::: Data for processing :::
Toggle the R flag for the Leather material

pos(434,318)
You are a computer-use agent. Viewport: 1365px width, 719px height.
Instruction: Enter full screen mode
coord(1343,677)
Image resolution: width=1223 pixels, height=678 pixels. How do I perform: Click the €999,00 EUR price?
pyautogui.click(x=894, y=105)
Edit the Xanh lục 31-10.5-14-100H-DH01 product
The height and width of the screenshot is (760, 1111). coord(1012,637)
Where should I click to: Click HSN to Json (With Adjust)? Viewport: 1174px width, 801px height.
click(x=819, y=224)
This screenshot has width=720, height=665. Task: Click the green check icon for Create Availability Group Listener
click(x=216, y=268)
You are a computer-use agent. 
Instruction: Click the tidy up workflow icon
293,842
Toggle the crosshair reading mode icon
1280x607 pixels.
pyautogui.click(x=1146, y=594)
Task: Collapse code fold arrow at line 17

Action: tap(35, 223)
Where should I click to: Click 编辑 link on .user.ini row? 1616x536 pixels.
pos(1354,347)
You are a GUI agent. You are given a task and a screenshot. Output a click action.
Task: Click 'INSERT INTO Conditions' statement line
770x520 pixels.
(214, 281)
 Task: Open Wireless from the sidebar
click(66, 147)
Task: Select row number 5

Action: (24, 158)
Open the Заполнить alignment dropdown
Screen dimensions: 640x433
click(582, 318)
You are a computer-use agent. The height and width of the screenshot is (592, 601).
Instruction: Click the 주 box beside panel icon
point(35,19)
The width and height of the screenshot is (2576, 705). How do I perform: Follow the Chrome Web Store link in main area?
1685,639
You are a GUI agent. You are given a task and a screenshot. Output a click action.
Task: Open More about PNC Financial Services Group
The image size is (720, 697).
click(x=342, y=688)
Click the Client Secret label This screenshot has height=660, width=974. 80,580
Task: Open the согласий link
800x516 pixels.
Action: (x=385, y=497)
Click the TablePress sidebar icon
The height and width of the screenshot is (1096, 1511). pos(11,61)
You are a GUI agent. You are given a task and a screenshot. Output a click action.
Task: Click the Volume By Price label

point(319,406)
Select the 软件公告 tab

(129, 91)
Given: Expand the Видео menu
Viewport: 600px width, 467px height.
:::
* **What you will do**
Write out, word for word, the lines from the one containing "Click the TablePress sidebar icon" through the end of the records, with no other lines.

* **Response to the task**
Click the TablePress sidebar icon
The height and width of the screenshot is (1096, 1511). pos(11,61)
You are a GUI agent. You are given a task and a screenshot. Output a click action.
Task: Click the Volume By Price label

point(319,406)
Select the 软件公告 tab

(129, 91)
Given: Expand the Видео menu
Viewport: 600px width, 467px height.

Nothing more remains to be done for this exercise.